Exceptional Circumstances

[20] The Applicant argues that I should be satisfied that exceptional circumstances exist to grant an extension of time as per s.394(3) of the Act if required, while the Employer argues that no such exceptional circumstances exist.

[21] In this case had I not concluded that the application was filed in time I would have been satisfied that there exist exceptional circumstances to grant an extension of time of the two days necessary without prejudice to the Employer. The Applicant’s evidence was that he did not know he had been dismissed until 21 March 2012 and took immediate action to dispute the dismissal by requesting the appeal process details in his correspondence of 21 March 2012 to the Employer.

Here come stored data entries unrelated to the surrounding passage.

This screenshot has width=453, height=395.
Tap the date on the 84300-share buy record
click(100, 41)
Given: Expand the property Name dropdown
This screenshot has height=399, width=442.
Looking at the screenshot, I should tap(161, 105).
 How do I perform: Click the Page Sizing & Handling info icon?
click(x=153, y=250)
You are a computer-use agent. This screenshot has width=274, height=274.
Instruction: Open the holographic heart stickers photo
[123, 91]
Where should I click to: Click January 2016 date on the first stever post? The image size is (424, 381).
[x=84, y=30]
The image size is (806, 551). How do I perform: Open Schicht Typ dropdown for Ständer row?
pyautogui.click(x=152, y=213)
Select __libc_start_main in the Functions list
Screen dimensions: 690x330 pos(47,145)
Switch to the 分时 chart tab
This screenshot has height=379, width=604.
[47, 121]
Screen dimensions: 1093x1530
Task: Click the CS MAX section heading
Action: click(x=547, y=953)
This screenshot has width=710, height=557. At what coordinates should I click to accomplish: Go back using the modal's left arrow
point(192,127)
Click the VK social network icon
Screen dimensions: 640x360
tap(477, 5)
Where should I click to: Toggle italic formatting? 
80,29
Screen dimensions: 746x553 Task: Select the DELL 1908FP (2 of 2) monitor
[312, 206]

[22] I also note as relevant that Mr Magdic in a letter dated 1 April 2012 to Mr Kelly confirmed Mr Kelly’s termination payments as having been calculated based on an effective termination date of 21 March 2012 “given your statement that you received the letter of termination on 21 March 2012.” It is somewhat disingenuous for the Employer to acknowledge without exception the Applicant’s statement that he received the letter of termination on 21 March 2012 and base the employee’s termination payments on this date and subsequently at a later date argue that the Applicant was effectively informed of his termination at an earlier date.

[23] With respect to the merits of the application, Mr Kelly’s claim proceeds on the basis that he had previously given evidence at a Senate Committee concerning safety breaches within the workplace of the Employer. Further that the allegations of misconduct relate to out of hours conduct. The Employer submits that the Applicant acted in a manner contrary to its Code of Conduct. I am not able to form a conclusive view that the application is lacking in merit without hearing more from both parties.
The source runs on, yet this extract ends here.